Évora, 15 de Novembro de 2016
Na Associação de Solidariedade Social dos Professores
Nos domínios do conhecimento em que me permito dar o meu testemunho e a minha opinião, posso afirmar - quem, a nível político, tem decidido sobre o maior ou menor interesse das matérias curriculares referentes à disciplina de Geologia, mostrou desconhecer a real importância deste domínio como motor de desenvolvimento e bem-estar, mas também como componente da formação cultural dos portugueses. Desconheço o que se passa noutras disciplinas, mas presumo que há pontos comuns com as considerações que aqui vos deixo.
Como é público, insisto em afirmar que, no panorama das nossas escolas, e com as sempre necessárias e honrosas excepções, a disciplina sobre a qual me permito opinar limita-se a um conjunto de matérias desarticuladas e desinseridas de um contexto unificador, tidas por desinteressantes e, até, fastidiosas. São muitos os professores mal habilitados que as debitam sem entusiasmo, por dever de ofício. São muitos os que, sem capacidade crítica, seguem o estereotipado e igualmente acrítico manual adoptado, que o aluno decora por obrigação de um programa de mérito discutível, e que lança no caixote do esquecimento, passado que foi o exame final.

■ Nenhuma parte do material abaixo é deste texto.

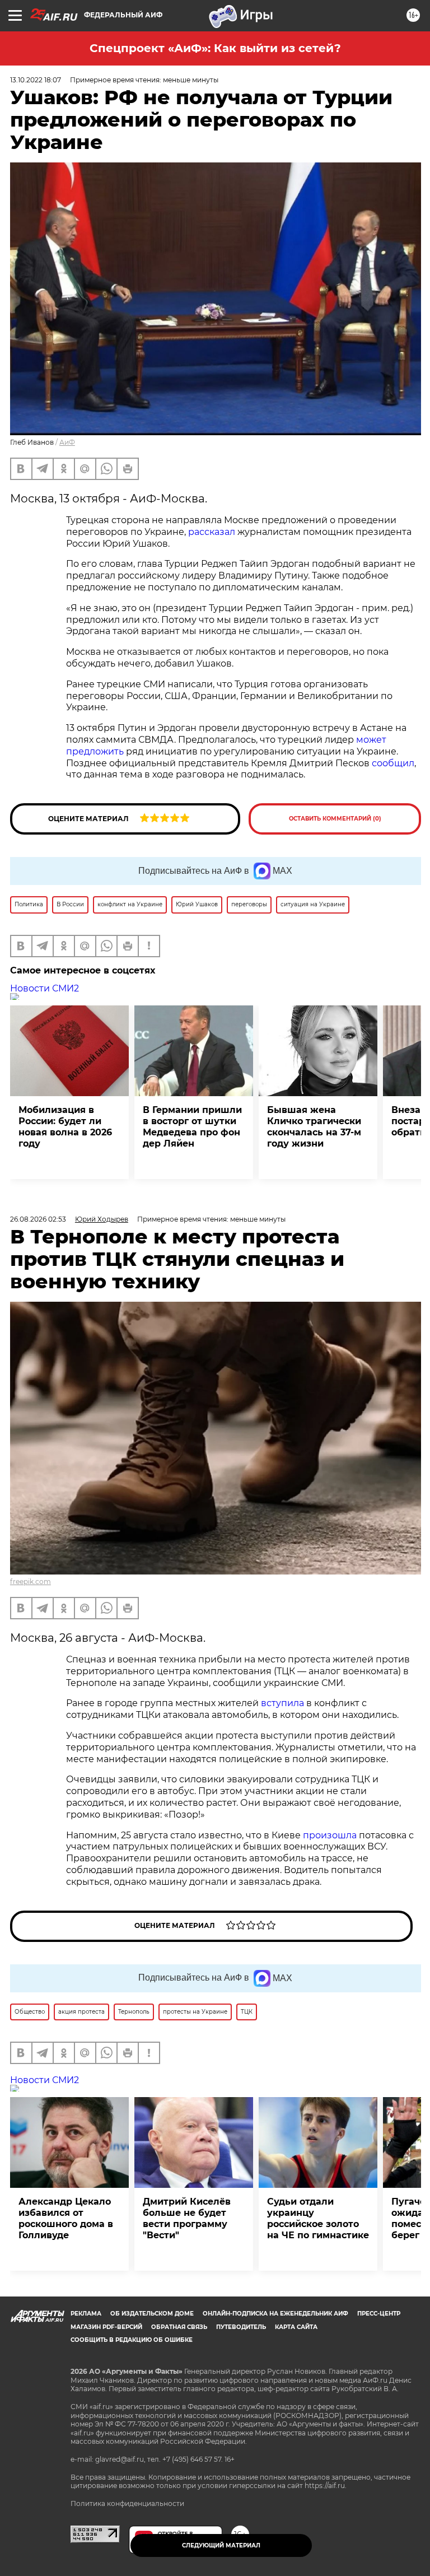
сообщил (393, 763)
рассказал (211, 532)
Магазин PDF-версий (106, 2327)
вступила (282, 1703)
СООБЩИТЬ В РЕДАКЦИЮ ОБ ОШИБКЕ (132, 2340)
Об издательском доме (152, 2313)
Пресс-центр (378, 2313)
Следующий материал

Tem sido este o quadro nas nossas escolas, onde a Geologia sempre foi subalternizada. Foi este o quadro em que cresceram e se formaram a imensa maioria das mulheres e dos homens que hoje temos na política, na administração, nas empresas, no ensino, na cultura, na comunicação social, no cidadão comum.
É preciso e urgente olhar para esta realidade que se vive nas nossas escolas. É preciso e urgente que o Ministério da Educação chame a si meia dúzia de professores desta disciplina capazes de proceder à necessária e profunda revisão de tudo o que se relacione com o ensino desta área curricular, a começar nos programas, passando pelos livros e outros manuais adoptados (que envolvem interesses instalados), pela formulação dos questionários nos chamados pontos de exame sem esquecer a necessária e conveniente formação dos respectivos professores.
Sempre disse e insisto em dizer que o professor deve saber muito, mas muito mais do que o estipulado no programa da disciplina que deve ter, por missão, ensinar. Não pode, de maneira nenhuma, ser um mero transmissor das noções, tantas vezes, insisto em dizer, estereotipadas e acríticas dos manuais de ensino.
E esse muito mais está na abrangência dos seus conhecimentos, não necessariamente especializados ou de ponta (indispensáveis no ensino superior), mas ao nível de uma sólida cultura científica e humanística. E isso vem de trás, da formação cívica que adquiriu, do modo como passou pela escola, pela universidade e do proveito que tirou desse privilégio, numa sociedade plena de desigualdades como tem sido a nossa. Mas esses conhecimentos, todos sabemos, estão ao seu alcance nas bibliotecas das escolas e, agora mais do que nunca, na inesgotável, imediata e acessível via “on line”.
Para tal, os professores necessitam de tempo e, desgraçadamente, forçados a múltiplas tarefas paralelas do ensino, tempo é coisa que os professores não têm. Afigura-se-me pois que, para além de uma necessária e profunda revisão de tudo o que se relacione com o ensino desta área curricular (e, certamente, de outras), há que libertar os professores de, praticamente, todas as tarefas que não sejam as de ensinar.
É bom lembrar que cidadania e conhecimento são indissociáveis e, assim, este tem forçosamente de ser democrático. Em complemento da sua nobre missão de ensinar, o professor deve fazer sentir esta realidade aos seus alunos, em especial aos mais desprotegidos e atingidos pela exclusão social que grassa em tantas escolas marcadas pela suburbanidade crescente que caracteriza as sociedades desenvolvimentistas.
O sistema social e político dominante na sociedade capitalista continua a promover e alargar o fosso entre os que estudam, e assim aspiram e conquistam o direito à cidadania, e os outros. Transmitir esta mensagem aos jovens é um dever moral, essencial na luta contra o insucesso escolar e pelo direito a uma condição humana de maior dignidade. Não é fácil, mas não é impossível esta tarefa.
Há que saber ganhar a confiança dos alunos e, também, o seu afecto. Feliz do estudante que goste da convivência com o seu professor. Essa relação é decisiva na sua atitude face à escola e ao gosto de aprender. Duplamente feliz se esse professor estiver à altura do seu papel que, para além de educacional, é, sobretudo, social.